V = (1/3)π r^2 h, but h = (2/3)r , so
V = (1/3)π (r^2)(2/3)r
= (2/9)π r^3
after 6 min, multiply 6 by 17 to get 102 ft^3
102 = (2/9)π r^3
r^3 = 918/(2π) = 459/π
r = 5.2689.. and
h = (2/3) 5.2689.. = 3.51126...
V = (2/9)π r^3
dV/dt = (2/27) h^2 dh/dt
17 = (2/27)(3.51126)^2 dh/dt
solve for dh/dt
from there you can get dr/dt
since 2r = 3h
2dr/dt = 3 dh/dt <--- we just found dh/dt, so find dr/dt
Area of base (A) = π r^2
dA/dt = 2π r dr/dt
you know after 6 minutes, r = 5.2689.., and you just found dr/dt
the height is 2/3 of the diameter not the radius though
arghhh, my bad
so just change it to h = (2/3)(2r) = (4/3)r
and make the corresponding changes in the work above
The steps will remain the same.
where did you get the 2/27 from when solving for dh/dt
To find the rate at which the height of the sandpile is changing when the height is 6 ft, we can use related rates.

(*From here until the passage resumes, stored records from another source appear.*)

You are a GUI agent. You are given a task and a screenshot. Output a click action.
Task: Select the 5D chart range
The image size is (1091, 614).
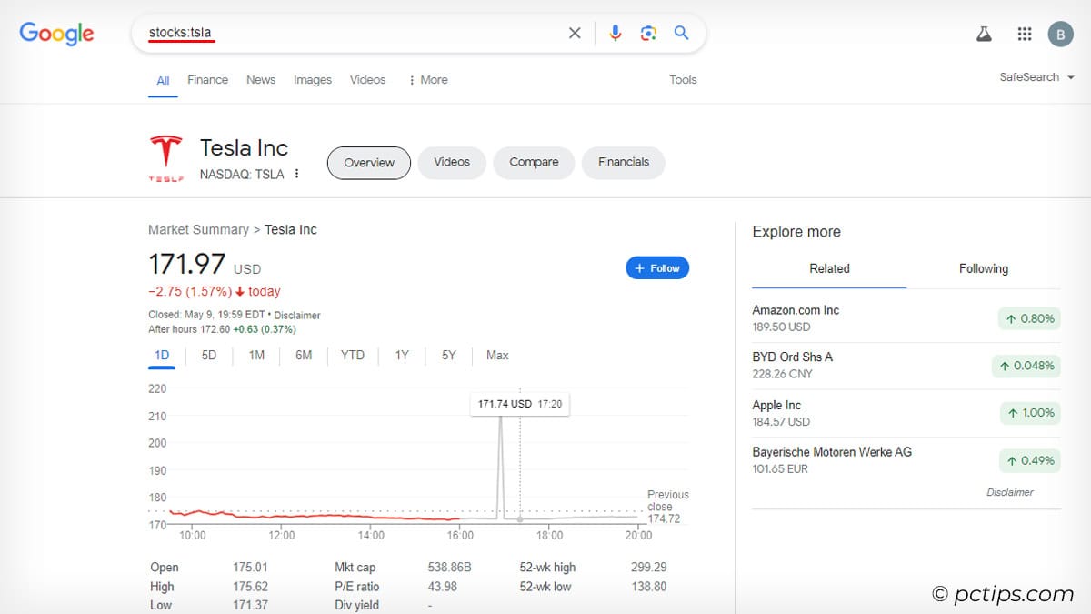click(208, 355)
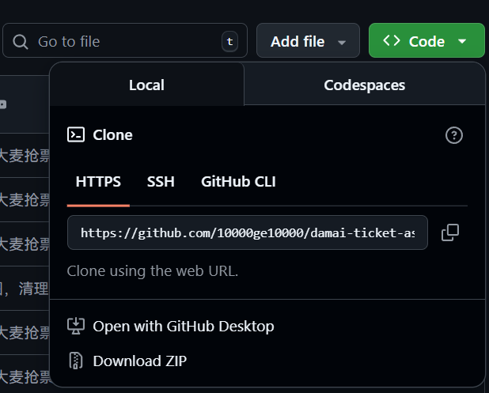Click the angle-brackets icon on Code button
Viewport: 489px width, 393px height.
pyautogui.click(x=391, y=41)
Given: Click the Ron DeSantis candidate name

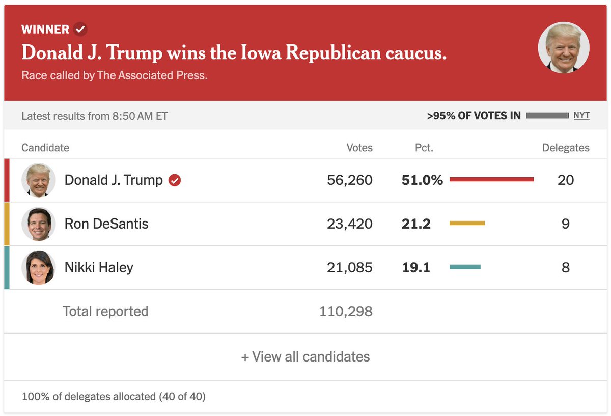Looking at the screenshot, I should 106,224.
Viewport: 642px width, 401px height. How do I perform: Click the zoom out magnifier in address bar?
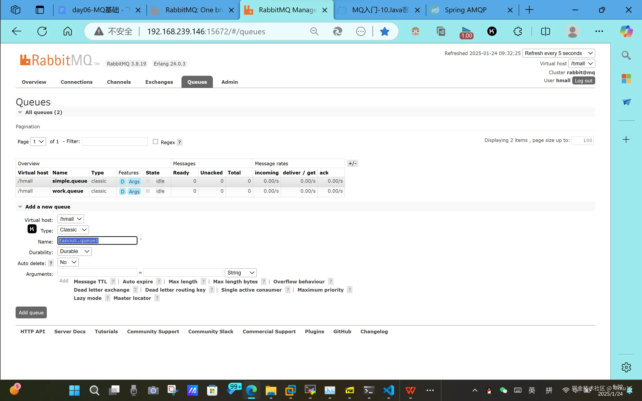[314, 31]
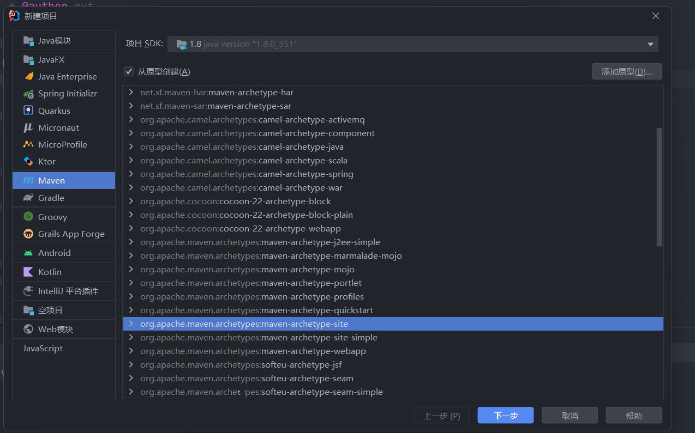
Task: Choose the Ktor generator icon
Action: pos(28,161)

Let's denote the height of the cone h, the radius of the base r, and the volume of the cone V.
The volume of a cone is given by the formula: V = (1/3)πr^2h.
We are given that the height of the pile is always 2/3 the base diameter. The base diameter of a cone is twice the radius, so the height is (2/3)(2r) = (4/3)r.
Now, we need to relate the variables to each other. We want to find dh/dt, the rate of change of the height with respect to time.
We are given that the rate at which sand is being dumped is 17 ft^3/ min. This corresponds to dV/dt, the rate of change of the volume with respect to time.
We can differentiate the formula for the volume of the cone with respect to time:
dV/dt = (1/3)π [2rh(dr/dt) + r^2(dh/dt)].
We know that r = (1/2)h, since the height is 2/3 the base diameter. Differentiating r with respect to t gives us dr/dt = (1/2)(dh/dt).
Substituting these values into the equation for dV/dt, we get:
17 = (1/3)π [2(2/3)rh(1/2)(dh/dt) + (1/2)h^2(dh/dt)].
Simplifying:
17 = (1/3)π [(4/3)(1/2)rh(dh/dt) + (1/2)h^2(dh/dt)].
17 = (1/3)π [(2/3)rh(dh/dt) + (1/2)h^2(dh/dt)].
To solve for dh/dt, we can isolate it on one side of the equation:
dh/dt = (3/π) [17 - (2/3)rh(dh/dt)] / [(2/3)h^2].
Now, we can plug in the given values to find the rate of change of the height at h = 6 ft. We have r = (1/2)h = 3 ft.
dh/dt = (3/π) [17 - (2/3)(3)(6)(dh/dt)] / [(2/3)(6)^2].
Simplifying further:
dh/dt = (3/π) [17 - 12(dh/dt)] / 72.
Multiplying both sides by 72π:
72π(dh/dt) = 3(17) - 12(dh/dt).
Combining like terms:
72π(dh/dt) + 12(dh/dt) = 51.
(84π)(dh/dt) = 51.
Finally, solving for dh/dt:
dh/dt = 51 / (84π).
Therefore, the rate at which the height of the sandpile is changing when the height is 6 ft is approximately 0.061 ft/min.